___ Rows ___

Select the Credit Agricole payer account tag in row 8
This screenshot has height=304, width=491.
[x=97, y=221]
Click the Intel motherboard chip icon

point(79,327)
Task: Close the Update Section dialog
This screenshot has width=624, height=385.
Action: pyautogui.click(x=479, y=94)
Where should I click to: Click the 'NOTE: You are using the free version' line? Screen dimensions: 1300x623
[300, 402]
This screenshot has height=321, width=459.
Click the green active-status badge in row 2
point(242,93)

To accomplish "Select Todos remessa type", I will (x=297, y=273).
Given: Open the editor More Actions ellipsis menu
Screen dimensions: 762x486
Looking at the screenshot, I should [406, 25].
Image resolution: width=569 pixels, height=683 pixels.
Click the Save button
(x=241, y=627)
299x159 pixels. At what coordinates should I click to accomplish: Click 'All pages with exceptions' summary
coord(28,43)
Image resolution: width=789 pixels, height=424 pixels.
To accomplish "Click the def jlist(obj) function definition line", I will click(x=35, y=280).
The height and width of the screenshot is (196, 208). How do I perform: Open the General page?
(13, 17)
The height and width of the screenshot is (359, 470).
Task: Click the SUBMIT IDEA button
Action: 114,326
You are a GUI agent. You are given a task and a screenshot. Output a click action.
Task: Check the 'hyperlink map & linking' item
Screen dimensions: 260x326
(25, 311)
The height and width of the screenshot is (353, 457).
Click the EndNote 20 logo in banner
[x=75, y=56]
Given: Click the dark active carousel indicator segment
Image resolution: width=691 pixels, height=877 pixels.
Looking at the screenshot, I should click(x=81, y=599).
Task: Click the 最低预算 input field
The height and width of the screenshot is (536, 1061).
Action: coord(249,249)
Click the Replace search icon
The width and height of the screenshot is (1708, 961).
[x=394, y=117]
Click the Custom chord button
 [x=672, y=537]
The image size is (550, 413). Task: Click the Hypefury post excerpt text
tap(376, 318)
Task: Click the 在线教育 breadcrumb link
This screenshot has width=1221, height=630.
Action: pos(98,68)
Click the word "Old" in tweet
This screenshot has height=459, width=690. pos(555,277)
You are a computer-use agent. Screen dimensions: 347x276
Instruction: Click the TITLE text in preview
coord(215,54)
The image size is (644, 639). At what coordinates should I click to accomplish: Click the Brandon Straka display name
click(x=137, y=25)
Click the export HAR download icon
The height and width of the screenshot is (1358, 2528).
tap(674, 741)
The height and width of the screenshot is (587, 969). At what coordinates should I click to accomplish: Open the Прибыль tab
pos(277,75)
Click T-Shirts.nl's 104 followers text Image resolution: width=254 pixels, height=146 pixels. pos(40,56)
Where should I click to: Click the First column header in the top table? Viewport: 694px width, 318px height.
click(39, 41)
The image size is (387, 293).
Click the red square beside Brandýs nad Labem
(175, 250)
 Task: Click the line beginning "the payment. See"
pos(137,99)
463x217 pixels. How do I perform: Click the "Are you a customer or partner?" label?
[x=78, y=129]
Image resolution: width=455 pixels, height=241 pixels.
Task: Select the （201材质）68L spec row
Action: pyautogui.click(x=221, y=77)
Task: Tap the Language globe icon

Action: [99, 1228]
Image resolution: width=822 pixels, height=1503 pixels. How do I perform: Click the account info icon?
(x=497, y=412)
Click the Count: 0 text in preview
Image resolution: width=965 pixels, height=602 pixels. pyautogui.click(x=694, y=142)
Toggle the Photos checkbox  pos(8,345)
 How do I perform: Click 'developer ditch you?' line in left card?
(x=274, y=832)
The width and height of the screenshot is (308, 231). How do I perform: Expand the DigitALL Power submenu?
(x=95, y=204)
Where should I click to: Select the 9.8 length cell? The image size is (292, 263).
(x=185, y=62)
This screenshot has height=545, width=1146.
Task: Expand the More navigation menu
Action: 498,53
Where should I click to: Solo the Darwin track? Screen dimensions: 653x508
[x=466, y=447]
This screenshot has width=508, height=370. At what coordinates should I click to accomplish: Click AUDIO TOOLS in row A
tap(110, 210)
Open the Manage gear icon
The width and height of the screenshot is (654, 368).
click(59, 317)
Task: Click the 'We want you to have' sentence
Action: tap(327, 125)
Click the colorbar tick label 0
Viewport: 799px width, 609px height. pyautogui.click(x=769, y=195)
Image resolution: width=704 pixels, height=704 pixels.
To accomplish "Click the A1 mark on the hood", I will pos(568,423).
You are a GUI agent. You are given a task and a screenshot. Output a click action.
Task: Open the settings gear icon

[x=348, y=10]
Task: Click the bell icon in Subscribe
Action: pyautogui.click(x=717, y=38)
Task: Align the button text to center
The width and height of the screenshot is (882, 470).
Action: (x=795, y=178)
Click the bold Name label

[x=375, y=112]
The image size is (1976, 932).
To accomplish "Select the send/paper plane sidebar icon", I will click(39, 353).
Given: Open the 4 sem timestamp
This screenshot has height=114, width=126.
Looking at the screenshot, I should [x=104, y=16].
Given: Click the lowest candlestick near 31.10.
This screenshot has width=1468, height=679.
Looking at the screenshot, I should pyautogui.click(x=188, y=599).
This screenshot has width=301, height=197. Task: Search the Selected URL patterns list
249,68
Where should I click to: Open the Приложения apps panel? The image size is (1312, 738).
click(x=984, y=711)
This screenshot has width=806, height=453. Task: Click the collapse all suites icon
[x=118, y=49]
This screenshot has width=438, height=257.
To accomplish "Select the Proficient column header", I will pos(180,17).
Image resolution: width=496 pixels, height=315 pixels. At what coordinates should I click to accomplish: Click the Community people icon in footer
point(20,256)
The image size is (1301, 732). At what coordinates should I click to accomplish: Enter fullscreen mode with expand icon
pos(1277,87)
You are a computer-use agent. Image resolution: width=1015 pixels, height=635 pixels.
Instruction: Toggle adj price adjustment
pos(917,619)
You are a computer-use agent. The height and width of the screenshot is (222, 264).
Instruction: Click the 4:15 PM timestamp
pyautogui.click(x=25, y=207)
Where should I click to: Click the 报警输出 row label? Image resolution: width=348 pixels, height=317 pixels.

___

» Objective
Reproduce every one of the entries above, line for line, without altering anything.

» Result
Select the Credit Agricole payer account tag in row 8
This screenshot has height=304, width=491.
[x=97, y=221]
Click the Intel motherboard chip icon

point(79,327)
Task: Close the Update Section dialog
This screenshot has width=624, height=385.
Action: pyautogui.click(x=479, y=94)
Where should I click to: Click the 'NOTE: You are using the free version' line? Screen dimensions: 1300x623
[300, 402]
This screenshot has height=321, width=459.
Click the green active-status badge in row 2
point(242,93)

To accomplish "Select Todos remessa type", I will (x=297, y=273).
Given: Open the editor More Actions ellipsis menu
Screen dimensions: 762x486
Looking at the screenshot, I should [406, 25].
Image resolution: width=569 pixels, height=683 pixels.
Click the Save button
(x=241, y=627)
299x159 pixels. At what coordinates should I click to accomplish: Click 'All pages with exceptions' summary
coord(28,43)
Image resolution: width=789 pixels, height=424 pixels.
To accomplish "Click the def jlist(obj) function definition line", I will click(x=35, y=280).
The height and width of the screenshot is (196, 208). How do I perform: Open the General page?
(13, 17)
The height and width of the screenshot is (359, 470).
Task: Click the SUBMIT IDEA button
Action: 114,326
You are a GUI agent. You are given a task and a screenshot. Output a click action.
Task: Check the 'hyperlink map & linking' item
Screen dimensions: 260x326
(25, 311)
The height and width of the screenshot is (353, 457).
Click the EndNote 20 logo in banner
[x=75, y=56]
Given: Click the dark active carousel indicator segment
Image resolution: width=691 pixels, height=877 pixels.
Looking at the screenshot, I should click(x=81, y=599).
Task: Click the 最低预算 input field
The height and width of the screenshot is (536, 1061).
Action: coord(249,249)
Click the Replace search icon
The width and height of the screenshot is (1708, 961).
[x=394, y=117]
Click the Custom chord button
 [x=672, y=537]
The image size is (550, 413). Task: Click the Hypefury post excerpt text
tap(376, 318)
Task: Click the 在线教育 breadcrumb link
This screenshot has width=1221, height=630.
Action: pos(98,68)
Click the word "Old" in tweet
This screenshot has height=459, width=690. pos(555,277)
You are a computer-use agent. Screen dimensions: 347x276
Instruction: Click the TITLE text in preview
coord(215,54)
The image size is (644, 639). At what coordinates should I click to accomplish: Click the Brandon Straka display name
click(x=137, y=25)
Click the export HAR download icon
The height and width of the screenshot is (1358, 2528).
tap(674, 741)
The height and width of the screenshot is (587, 969). At what coordinates should I click to accomplish: Open the Прибыль tab
pos(277,75)
Click T-Shirts.nl's 104 followers text Image resolution: width=254 pixels, height=146 pixels. pos(40,56)
Where should I click to: Click the First column header in the top table? Viewport: 694px width, 318px height.
click(39, 41)
The image size is (387, 293).
Click the red square beside Brandýs nad Labem
(175, 250)
 Task: Click the line beginning "the payment. See"
pos(137,99)
463x217 pixels. How do I perform: Click the "Are you a customer or partner?" label?
[x=78, y=129]
Image resolution: width=455 pixels, height=241 pixels.
Task: Select the （201材质）68L spec row
Action: pyautogui.click(x=221, y=77)
Task: Tap the Language globe icon

Action: [99, 1228]
Image resolution: width=822 pixels, height=1503 pixels. How do I perform: Click the account info icon?
(x=497, y=412)
Click the Count: 0 text in preview
Image resolution: width=965 pixels, height=602 pixels. pyautogui.click(x=694, y=142)
Toggle the Photos checkbox  pos(8,345)
 How do I perform: Click 'developer ditch you?' line in left card?
(x=274, y=832)
The width and height of the screenshot is (308, 231). How do I perform: Expand the DigitALL Power submenu?
(x=95, y=204)
Where should I click to: Select the 9.8 length cell? The image size is (292, 263).
(x=185, y=62)
This screenshot has height=545, width=1146.
Task: Expand the More navigation menu
Action: 498,53
Where should I click to: Solo the Darwin track? Screen dimensions: 653x508
[x=466, y=447]
This screenshot has width=508, height=370. At what coordinates should I click to accomplish: Click AUDIO TOOLS in row A
tap(110, 210)
Open the Manage gear icon
The width and height of the screenshot is (654, 368).
click(59, 317)
Task: Click the 'We want you to have' sentence
Action: tap(327, 125)
Click the colorbar tick label 0
Viewport: 799px width, 609px height. pyautogui.click(x=769, y=195)
Image resolution: width=704 pixels, height=704 pixels.
To accomplish "Click the A1 mark on the hood", I will pos(568,423).
You are a GUI agent. You are given a task and a screenshot. Output a click action.
Task: Open the settings gear icon

[x=348, y=10]
Task: Click the bell icon in Subscribe
Action: pyautogui.click(x=717, y=38)
Task: Align the button text to center
The width and height of the screenshot is (882, 470).
Action: (x=795, y=178)
Click the bold Name label

[x=375, y=112]
The image size is (1976, 932).
To accomplish "Select the send/paper plane sidebar icon", I will click(39, 353).
Given: Open the 4 sem timestamp
This screenshot has height=114, width=126.
Looking at the screenshot, I should [x=104, y=16].
Given: Click the lowest candlestick near 31.10.
This screenshot has width=1468, height=679.
Looking at the screenshot, I should pyautogui.click(x=188, y=599).
This screenshot has width=301, height=197. Task: Search the Selected URL patterns list
249,68
Where should I click to: Open the Приложения apps panel? The image size is (1312, 738).
click(x=984, y=711)
This screenshot has width=806, height=453. Task: Click the collapse all suites icon
[x=118, y=49]
This screenshot has width=438, height=257.
To accomplish "Select the Proficient column header", I will pos(180,17).
Image resolution: width=496 pixels, height=315 pixels. At what coordinates should I click to accomplish: Click the Community people icon in footer
point(20,256)
The image size is (1301, 732). At what coordinates should I click to accomplish: Enter fullscreen mode with expand icon
pos(1277,87)
You are a computer-use agent. Image resolution: width=1015 pixels, height=635 pixels.
Instruction: Toggle adj price adjustment
pos(917,619)
You are a computer-use agent. The height and width of the screenshot is (222, 264).
Instruction: Click the 4:15 PM timestamp
pyautogui.click(x=25, y=207)
Where should I click to: Click the 报警输出 row label? Image resolution: width=348 pixels, height=317 pixels.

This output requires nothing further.